Music, theater, gardening, travel, current affairs, and my personal life, not always in that order. I try to keep it interesting, I rarely hold back, because one thing I truly believe in is the shared experience of this reality we call life. We're all in this together, people. More than we even know.
Tuesday, April 22, 2008
Turn off your TV week
This week--From Monday, April 21st to Sunday, the 27th--is Turn Off Your TV Week, sponsored by the Center for Screen Time Awareness. They say all screens, including video games and computers, should be turned off to get the maximum effect of the...what is this?...a protest?...a ban?
Anyway, turning off the TV isn't a prob for me. Sue and I actually do have a television, but it's not connected to the cable. As a matter of fact, it's not even plugged in. Right now, it's on the floor in the corner of the bedroom with a DVD player stacked on top of it. We moved in January 15, and haven't watched any television, except when I "watched" the Super Bowl.

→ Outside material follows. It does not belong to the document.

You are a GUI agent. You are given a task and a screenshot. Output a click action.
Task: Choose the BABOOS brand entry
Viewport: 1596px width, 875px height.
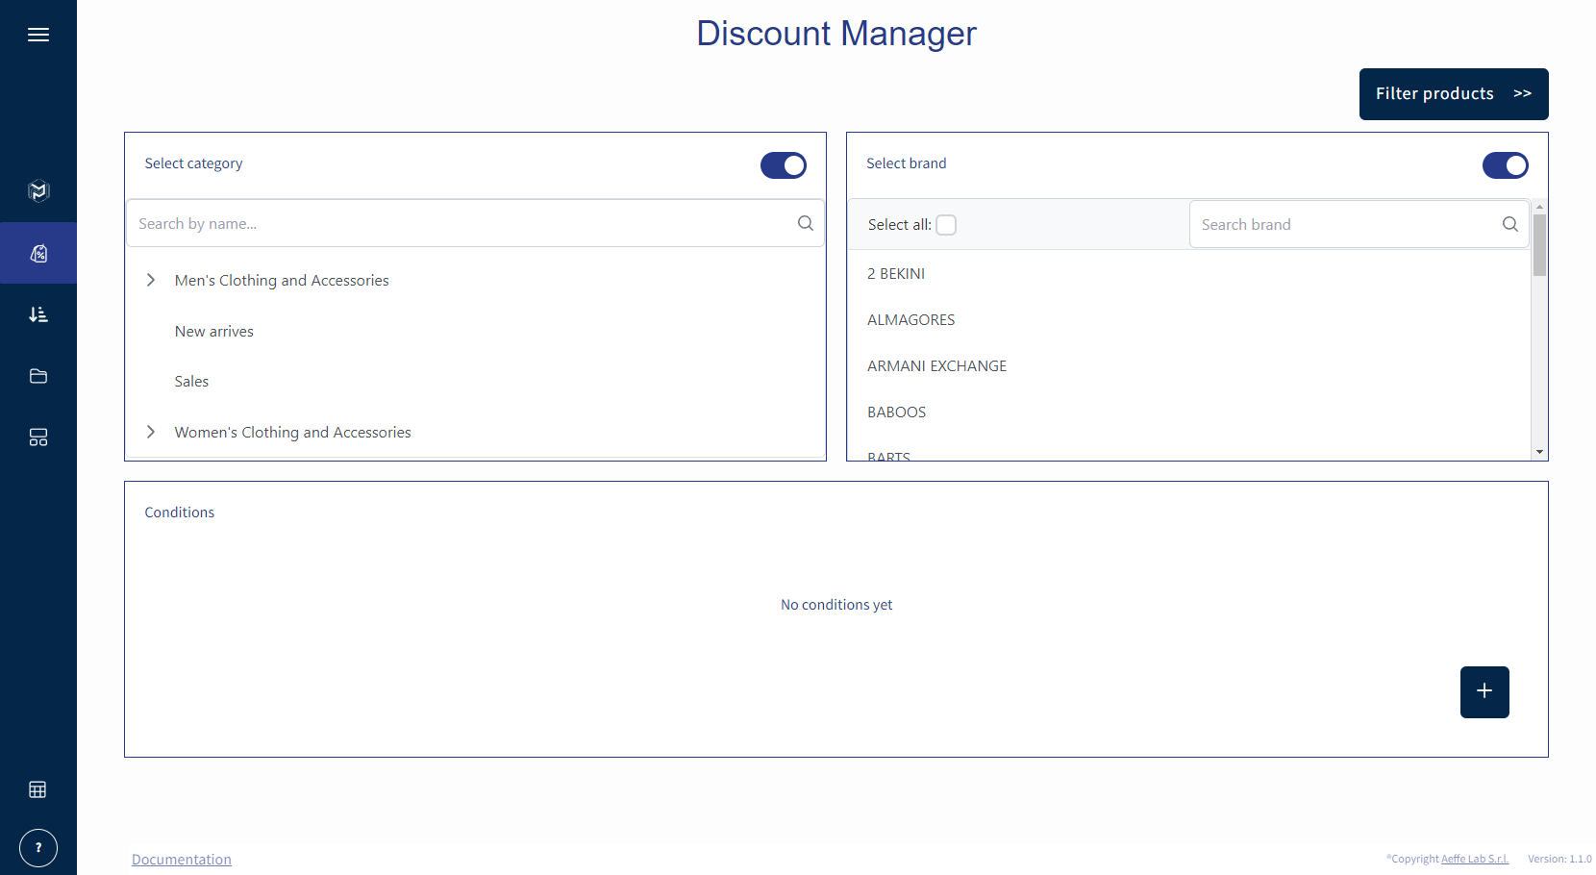(x=896, y=413)
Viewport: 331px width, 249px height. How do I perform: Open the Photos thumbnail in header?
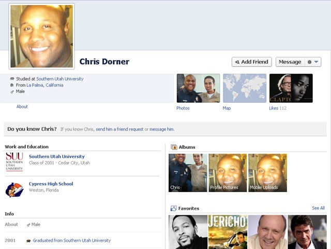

Anyone who has been in the same room with me watching television knows that I can't just sit and watch anything. I have to be doing something else at the same time. I honest to God don't understand how people can just sit still and watch television as much as most people do.
And when I tell people we don't have a television, I often get the same response I got from a co-worker. Total disbelief. They flat out don't believe me. Well who would, when you realize that, for example, this particular co-worker told me he had a television in every room in his house? Hey Mr. Green, he's so serene, he's gotta TV in every room....(Pleasant Valley Sunday).
It's not that I'm even opposed to television, no more than I'm opposed to say, polo. I don't play polo and I simply don't like watching television. I'd rather read or play a guitar or listen to music or talk to Sue or play with my dog or...well, you get the idea. There are just other things I'd rather do than watch television.
I do think there is a ton of crap on television, and I think a lot of it has gotten way out of hand and is inappropriate, for example, for young people, but I don't think percentage-wise there's any less crap than in say a bookstore once you factored in all the self-help books and autobiographies "written" by pop stars. You have to choose on television as much as you have to choose in a bookstore.